Saúde bucal x organismo saudável
Ao contrário do que muitos imaginam, a falta de uma rotina de cuidados com a boca não afeta apenas os dentes do paciente. Doenças cardíacas, diabetes e até mesmo relacionadas a parte óssea podem estar relacionados a problemas bucais
Segundo um estudo do Instituto do Coração, 45% das doenças e 36% das mortes cardíacas estão relacionadas a problemas na boca não tratados. Isso acontece porque a saúde bucal e a doença cardíaca estão conectadas pela disseminação de bactérias – e outros germes – a partir de sua boca para outras partes do seu corpo através da corrente sanguínea. Quando essas bactérias alcançam o coração elas se aderem a qualquer área lesionada e causam inflamação. Isto pode resultar em doença como a endocardite; uma infecção do revestimento interno do coração. Outros problemas cardiovasculares como a aterosclerose (artérias entupidas) e AVC (Acidente Vascular Cerebral) também estão ligados a inflamações provocadas por bactérias bucais, de acordo com o American Heart Association, associação cardíaca dos Estados Unidos.
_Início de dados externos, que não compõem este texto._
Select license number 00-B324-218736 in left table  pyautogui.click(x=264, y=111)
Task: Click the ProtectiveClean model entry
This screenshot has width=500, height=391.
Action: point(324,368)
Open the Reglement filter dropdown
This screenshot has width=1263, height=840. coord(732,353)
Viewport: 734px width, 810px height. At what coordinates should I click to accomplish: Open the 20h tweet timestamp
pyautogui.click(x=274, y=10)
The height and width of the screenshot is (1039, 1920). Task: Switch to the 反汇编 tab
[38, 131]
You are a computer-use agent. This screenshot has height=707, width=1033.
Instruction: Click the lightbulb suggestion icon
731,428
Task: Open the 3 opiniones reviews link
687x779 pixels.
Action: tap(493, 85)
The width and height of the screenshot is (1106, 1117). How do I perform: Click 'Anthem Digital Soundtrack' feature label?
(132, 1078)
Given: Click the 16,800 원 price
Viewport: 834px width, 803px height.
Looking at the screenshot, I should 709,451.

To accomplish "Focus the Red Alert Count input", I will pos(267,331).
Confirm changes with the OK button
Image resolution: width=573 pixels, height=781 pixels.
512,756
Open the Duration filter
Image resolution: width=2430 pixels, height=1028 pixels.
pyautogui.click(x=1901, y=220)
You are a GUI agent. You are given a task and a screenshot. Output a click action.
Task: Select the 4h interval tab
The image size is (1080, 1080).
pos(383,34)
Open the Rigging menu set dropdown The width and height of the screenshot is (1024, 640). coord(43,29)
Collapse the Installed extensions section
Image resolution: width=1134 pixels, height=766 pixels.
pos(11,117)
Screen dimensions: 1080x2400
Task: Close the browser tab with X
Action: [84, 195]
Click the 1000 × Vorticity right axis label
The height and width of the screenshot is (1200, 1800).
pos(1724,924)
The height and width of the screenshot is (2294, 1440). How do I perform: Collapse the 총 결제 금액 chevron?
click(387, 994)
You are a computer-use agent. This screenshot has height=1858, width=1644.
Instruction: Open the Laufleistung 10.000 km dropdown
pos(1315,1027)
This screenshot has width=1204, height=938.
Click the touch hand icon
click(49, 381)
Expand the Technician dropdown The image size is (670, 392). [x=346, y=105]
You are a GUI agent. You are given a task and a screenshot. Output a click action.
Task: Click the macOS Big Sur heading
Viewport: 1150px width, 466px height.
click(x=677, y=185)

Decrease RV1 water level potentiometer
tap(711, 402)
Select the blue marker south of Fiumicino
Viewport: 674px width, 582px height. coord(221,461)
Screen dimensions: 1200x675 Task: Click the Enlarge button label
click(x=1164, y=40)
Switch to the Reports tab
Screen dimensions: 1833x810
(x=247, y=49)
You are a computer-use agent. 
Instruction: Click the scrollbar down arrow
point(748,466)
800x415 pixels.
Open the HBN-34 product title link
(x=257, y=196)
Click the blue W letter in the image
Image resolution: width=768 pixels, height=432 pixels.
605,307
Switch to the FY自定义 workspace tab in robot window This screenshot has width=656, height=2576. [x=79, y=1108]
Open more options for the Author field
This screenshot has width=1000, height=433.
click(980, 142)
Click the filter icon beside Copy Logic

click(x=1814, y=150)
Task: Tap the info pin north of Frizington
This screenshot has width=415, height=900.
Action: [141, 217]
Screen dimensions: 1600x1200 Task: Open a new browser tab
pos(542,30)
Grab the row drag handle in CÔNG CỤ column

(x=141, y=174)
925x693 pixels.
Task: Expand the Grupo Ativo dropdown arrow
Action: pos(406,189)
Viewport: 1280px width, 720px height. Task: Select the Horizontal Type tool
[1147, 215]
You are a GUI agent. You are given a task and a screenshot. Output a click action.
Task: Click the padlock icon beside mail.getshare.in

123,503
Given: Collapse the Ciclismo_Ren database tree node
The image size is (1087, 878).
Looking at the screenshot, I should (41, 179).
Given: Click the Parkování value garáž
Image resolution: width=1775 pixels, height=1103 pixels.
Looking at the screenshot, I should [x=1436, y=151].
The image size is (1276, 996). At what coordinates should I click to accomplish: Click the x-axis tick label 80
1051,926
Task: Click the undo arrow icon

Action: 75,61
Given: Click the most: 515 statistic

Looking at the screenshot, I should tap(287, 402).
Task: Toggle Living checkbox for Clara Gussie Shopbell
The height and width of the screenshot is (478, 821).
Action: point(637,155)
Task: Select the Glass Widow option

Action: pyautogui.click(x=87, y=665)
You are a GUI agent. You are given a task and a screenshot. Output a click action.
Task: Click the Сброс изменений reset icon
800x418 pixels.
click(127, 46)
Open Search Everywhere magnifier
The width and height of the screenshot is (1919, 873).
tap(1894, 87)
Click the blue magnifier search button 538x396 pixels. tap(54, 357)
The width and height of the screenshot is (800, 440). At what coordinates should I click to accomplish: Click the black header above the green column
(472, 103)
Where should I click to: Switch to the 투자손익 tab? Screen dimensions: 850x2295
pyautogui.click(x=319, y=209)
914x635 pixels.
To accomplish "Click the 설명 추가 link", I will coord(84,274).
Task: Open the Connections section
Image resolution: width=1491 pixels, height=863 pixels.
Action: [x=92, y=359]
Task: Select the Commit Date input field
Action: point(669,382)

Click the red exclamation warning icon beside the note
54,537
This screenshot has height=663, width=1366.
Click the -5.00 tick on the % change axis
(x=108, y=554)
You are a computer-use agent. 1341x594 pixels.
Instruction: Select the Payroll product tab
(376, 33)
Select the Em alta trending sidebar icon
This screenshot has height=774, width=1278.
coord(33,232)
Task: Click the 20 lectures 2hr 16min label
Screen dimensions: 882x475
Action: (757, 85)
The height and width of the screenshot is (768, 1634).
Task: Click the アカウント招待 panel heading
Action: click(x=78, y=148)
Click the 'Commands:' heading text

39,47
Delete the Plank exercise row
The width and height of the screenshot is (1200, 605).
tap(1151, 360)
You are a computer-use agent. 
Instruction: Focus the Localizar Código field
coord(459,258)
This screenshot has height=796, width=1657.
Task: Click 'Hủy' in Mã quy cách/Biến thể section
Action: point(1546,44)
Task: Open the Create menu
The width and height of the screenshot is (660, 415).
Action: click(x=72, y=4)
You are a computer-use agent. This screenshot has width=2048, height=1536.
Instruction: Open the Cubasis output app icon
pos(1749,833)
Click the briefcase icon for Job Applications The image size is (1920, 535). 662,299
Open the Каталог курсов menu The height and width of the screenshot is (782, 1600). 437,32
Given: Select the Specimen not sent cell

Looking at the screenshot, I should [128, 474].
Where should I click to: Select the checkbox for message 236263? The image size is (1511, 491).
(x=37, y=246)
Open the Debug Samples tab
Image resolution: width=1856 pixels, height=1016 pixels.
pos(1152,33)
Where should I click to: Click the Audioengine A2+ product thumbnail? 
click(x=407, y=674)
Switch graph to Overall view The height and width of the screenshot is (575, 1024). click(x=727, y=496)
Outra enfermidade que pode ser causada por doenças dentárias é a artrite reumatoide, que é uma doença autoimune. Estudos mostram que :
– Pessoas com AR têm 8 vezes mais chances de ter doenças gengivais do que pessoas sem AR;
– Em pacientes com AR e doença gengival, 18% têm ou tiveram doença periodontal grave e 32% tiveram doença periodontal moderada
– Em comparação, cerca de 10 a 15 % dos pacientes sem AR tiveram doença periodontal moderada a grave.
Ao que parece, controlar a inflamação por meio dos cuidados dentais pode ter um papel ao reduzir a incidência e a gravidade da artrite reumatoide. Alguns estudos mostram que pacientes com formas graves de AR que melhoraram de sua doença periodontal e gengival melhoraram os sintomas da artrite.
Para a diretora da Clínica Sorridi, manter a saúde bucal controlada é fundamental para a saúde do organismo. “Todos os problemas bucais têm a presença de bactérias, que podem migrar para a corrente sanguínea e afetar outros órgãos, causando diversas complicações. Um dente aberto, por exemplo, é uma porta de entrada para inúmeros microorganismos, que podem “estacionar” em qualquer parte do corpo, gerando outras doenças associadas”, conclui.